ウサギとカメの物語 2



それからはいつも通りに仕事が始まった。


いつも通りと言っても、それはあくまで私たちだけ。
カメ男にとってはいつも通りじゃなかったらしい。
異動してきたイケメンくんに、ひと通り仕事を教えなければならない。
ひと通りと言ってもまずは基本的な計算業務、電話対応、雑用とか。
おそらくイケメンくんだって長町支店でそれなりにやっていたであろう仕事を、最初から教えなければならないのはカメ男にとってもイケメンくんにとっても若干面倒だと思う。


だけど本社に勤めるには本社のルールがあるわけで。
それを1からイケメンくんに教えるのはなかなかの骨折れ作業だ。


そして肝心の教えてもらう立場のイケメンくんは、私に勝るとも劣らないおしゃべりで。
さっきからカメ男のデスクからヘラヘラとした(ただし超絶かっこいい)イケメンくんの笑い声と雑談が聞こえていた。

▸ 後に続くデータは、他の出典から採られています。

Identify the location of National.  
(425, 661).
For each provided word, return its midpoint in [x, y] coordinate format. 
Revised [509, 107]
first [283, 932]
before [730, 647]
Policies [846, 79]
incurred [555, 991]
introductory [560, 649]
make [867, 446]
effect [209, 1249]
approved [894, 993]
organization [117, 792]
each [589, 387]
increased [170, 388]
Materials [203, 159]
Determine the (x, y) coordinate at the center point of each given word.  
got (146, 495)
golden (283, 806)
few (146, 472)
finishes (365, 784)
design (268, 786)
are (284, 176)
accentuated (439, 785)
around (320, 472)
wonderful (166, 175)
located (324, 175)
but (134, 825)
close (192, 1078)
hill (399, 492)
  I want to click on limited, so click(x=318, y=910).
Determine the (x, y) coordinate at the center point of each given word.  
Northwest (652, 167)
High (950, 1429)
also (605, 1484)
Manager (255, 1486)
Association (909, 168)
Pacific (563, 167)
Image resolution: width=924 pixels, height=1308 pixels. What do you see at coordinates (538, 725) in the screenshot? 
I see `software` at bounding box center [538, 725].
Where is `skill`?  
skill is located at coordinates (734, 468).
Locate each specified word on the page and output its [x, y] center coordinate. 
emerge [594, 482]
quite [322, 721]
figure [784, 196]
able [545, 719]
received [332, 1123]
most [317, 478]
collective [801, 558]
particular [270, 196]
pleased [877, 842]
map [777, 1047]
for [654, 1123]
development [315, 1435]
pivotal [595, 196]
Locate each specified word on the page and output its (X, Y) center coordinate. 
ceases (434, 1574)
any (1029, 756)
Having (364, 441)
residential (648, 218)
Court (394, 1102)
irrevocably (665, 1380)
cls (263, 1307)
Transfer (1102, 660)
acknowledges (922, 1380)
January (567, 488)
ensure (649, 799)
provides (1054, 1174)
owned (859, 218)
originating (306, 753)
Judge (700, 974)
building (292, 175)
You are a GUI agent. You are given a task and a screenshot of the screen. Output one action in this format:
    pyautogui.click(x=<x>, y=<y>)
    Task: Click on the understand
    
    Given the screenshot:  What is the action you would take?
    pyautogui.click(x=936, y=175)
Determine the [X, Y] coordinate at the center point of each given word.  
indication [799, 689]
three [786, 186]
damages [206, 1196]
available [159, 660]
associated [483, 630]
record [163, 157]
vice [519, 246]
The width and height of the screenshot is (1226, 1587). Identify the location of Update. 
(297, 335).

「えぇ?なに?須和く~ん、もっと声張ってくんなきゃ聞こえないよ~。何言ってるか全然分からな~い」

「あー、かったるいね~。ほんとは須和くんだってかったるいって思ってるでしょ~?お金を稼ぐって大変だよねぇ~。計算機叩いただけでお金が出たらラクなのにね~」

「ねぇねぇ、今度幼稚園の先生たちと合コンするんだけど、須和くんも一緒にどう?独身でしょ?」

「てゆーかさぁ、そのダッサいメガネ外した方が良くない?」

「そもそも須和くんって彼女いるの?」


だんだん際どい質問になってきて、私の方は気が気じゃなくてハラハラしながらヤツたちのデスクをチラッと見やる。


迷惑そうに眉を寄せながら、おそらくイケメンくんの質問は華麗にスルーしているであろうカメ男。
それにめげることも無くグイグイ質問を投げかけるイケメンくん。
イケメンくんの声はガンガン聞こえてくるものの、カメ男のボソボソ話す声は私の耳までは届かなかった。


「最高にかっこいいけど、最強に強烈なキャラだわ……」


奈々のつぶやきに、私は間髪入れずにうなずく。
強烈なキャラと言えば総務課にいる同期の女、久住を思い出すけれど。
彼女とイケメンくん、どちらも相当な曲者だと思った。